Work order:
Through to the final line, write out the records below exactly, omitting any images they contain.

Recorded information:
- Opening Delimiter -

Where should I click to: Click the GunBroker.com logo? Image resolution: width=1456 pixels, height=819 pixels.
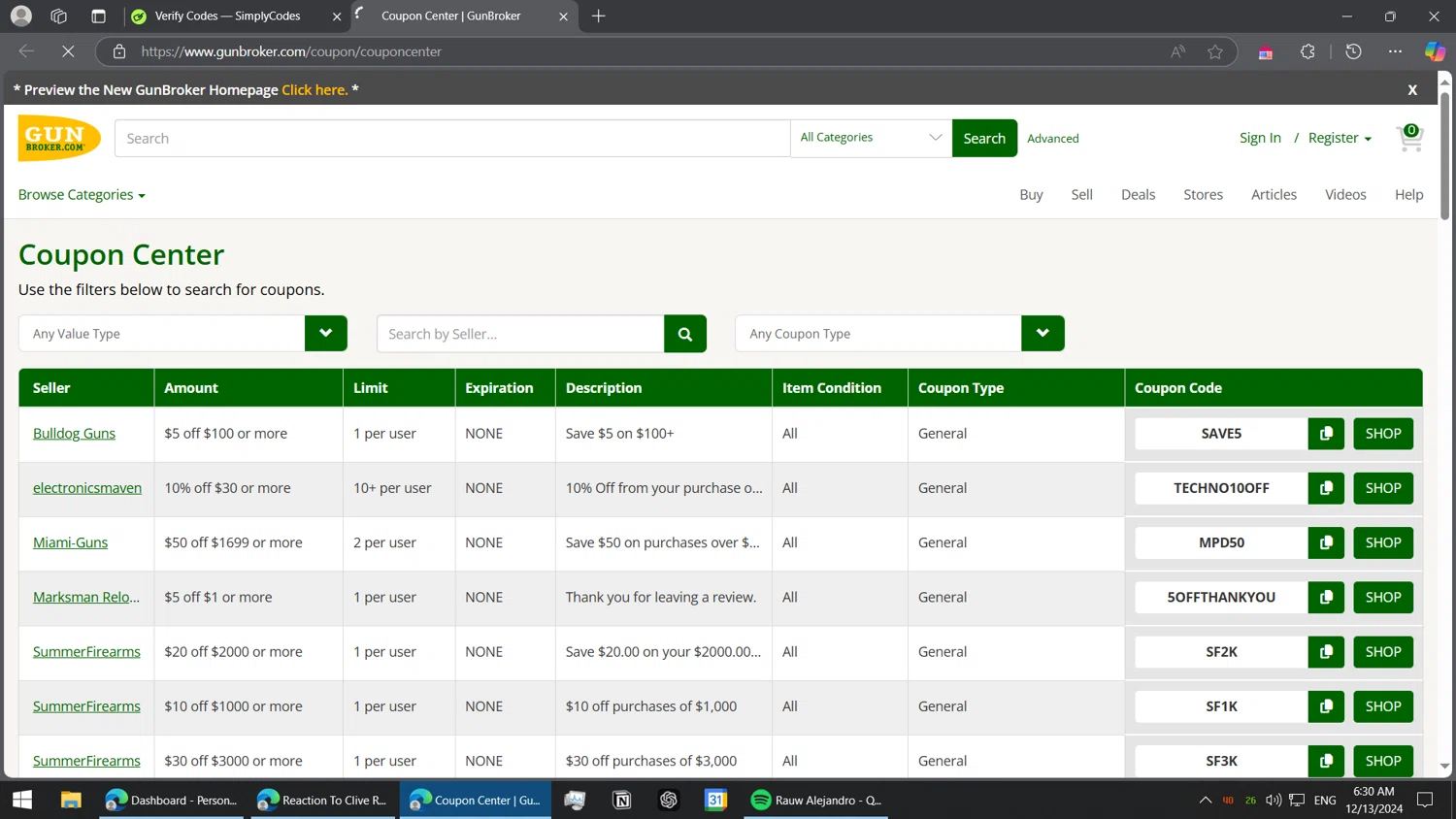(x=59, y=138)
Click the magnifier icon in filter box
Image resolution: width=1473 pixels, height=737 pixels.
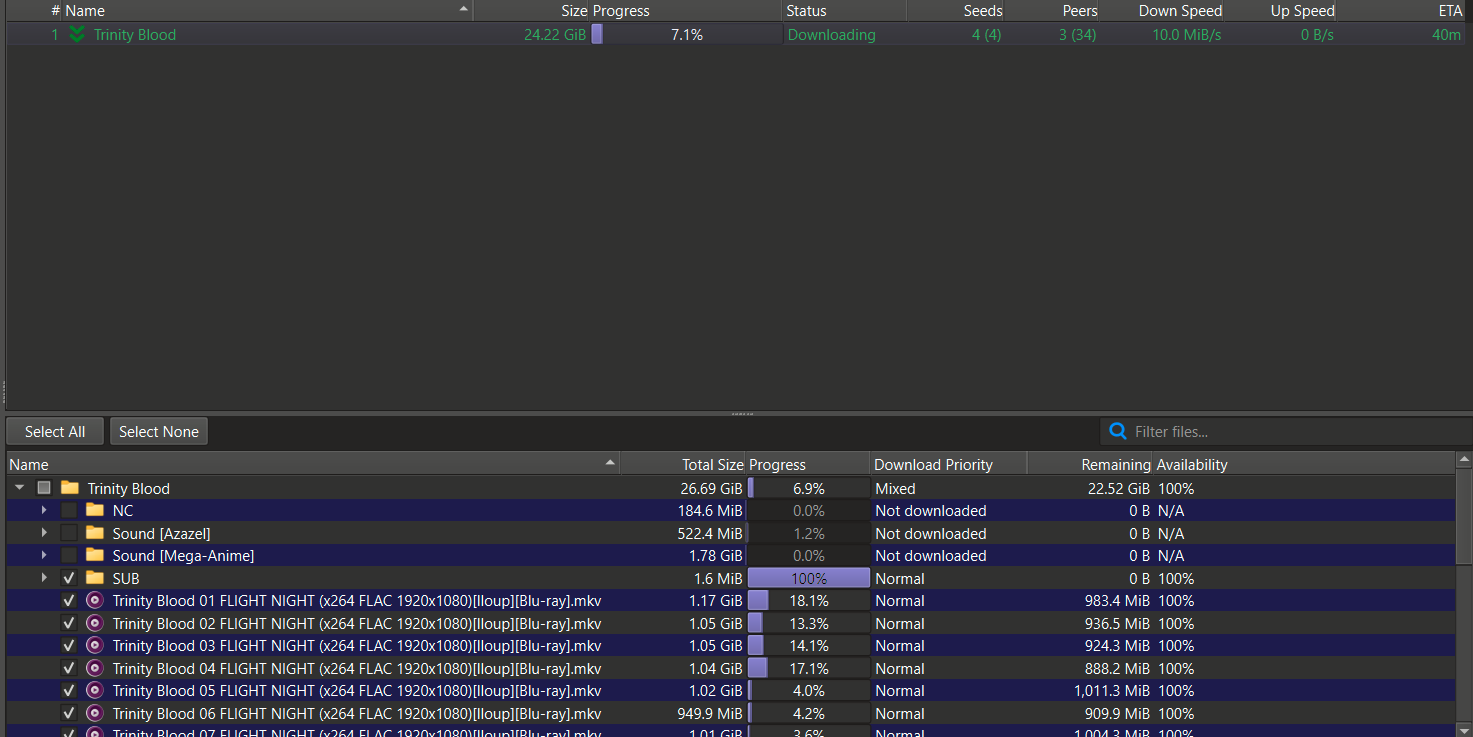[x=1118, y=432]
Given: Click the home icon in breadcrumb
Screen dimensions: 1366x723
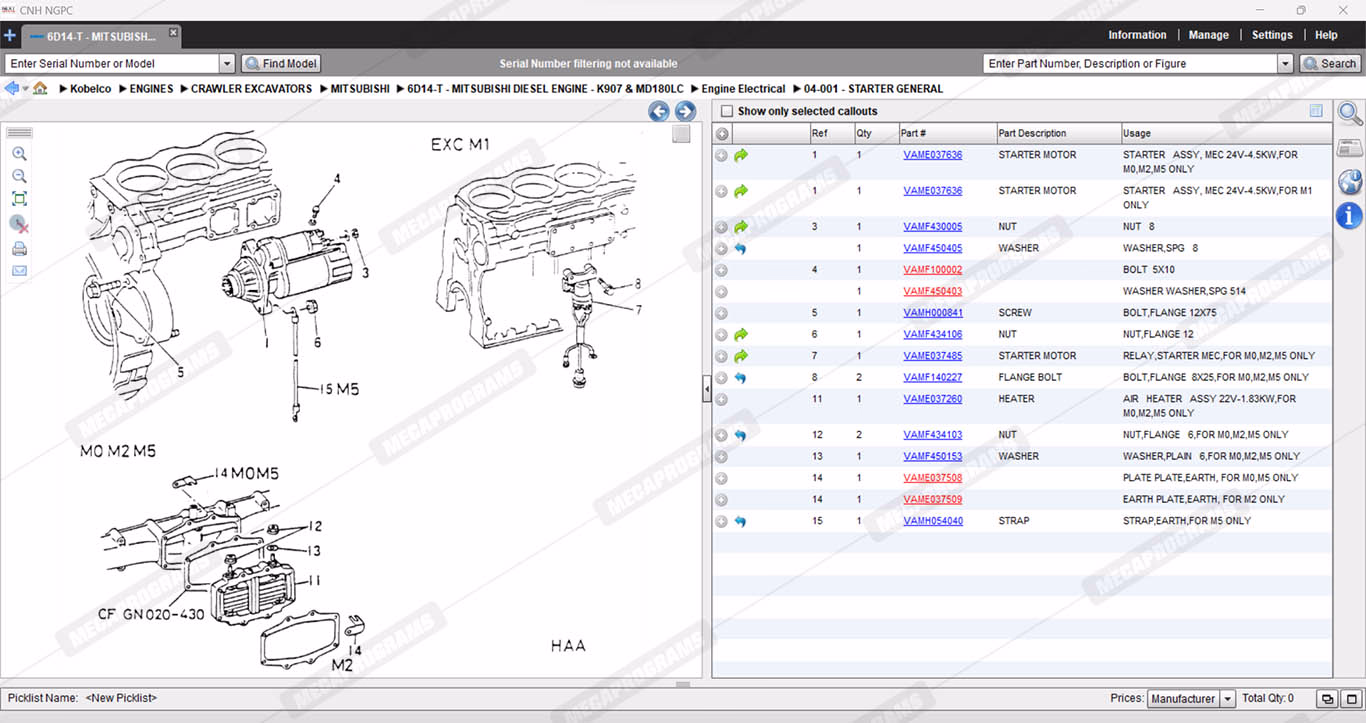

- Closing Delimiter -

Result of the task:
Where should I click to: Click the GunBroker.com logo? Image resolution: width=1456 pixels, height=819 pixels.
(x=59, y=138)
Click the magnifier icon in filter box
Image resolution: width=1473 pixels, height=737 pixels.
[x=1118, y=432]
Given: Click the home icon in breadcrumb
Screen dimensions: 1366x723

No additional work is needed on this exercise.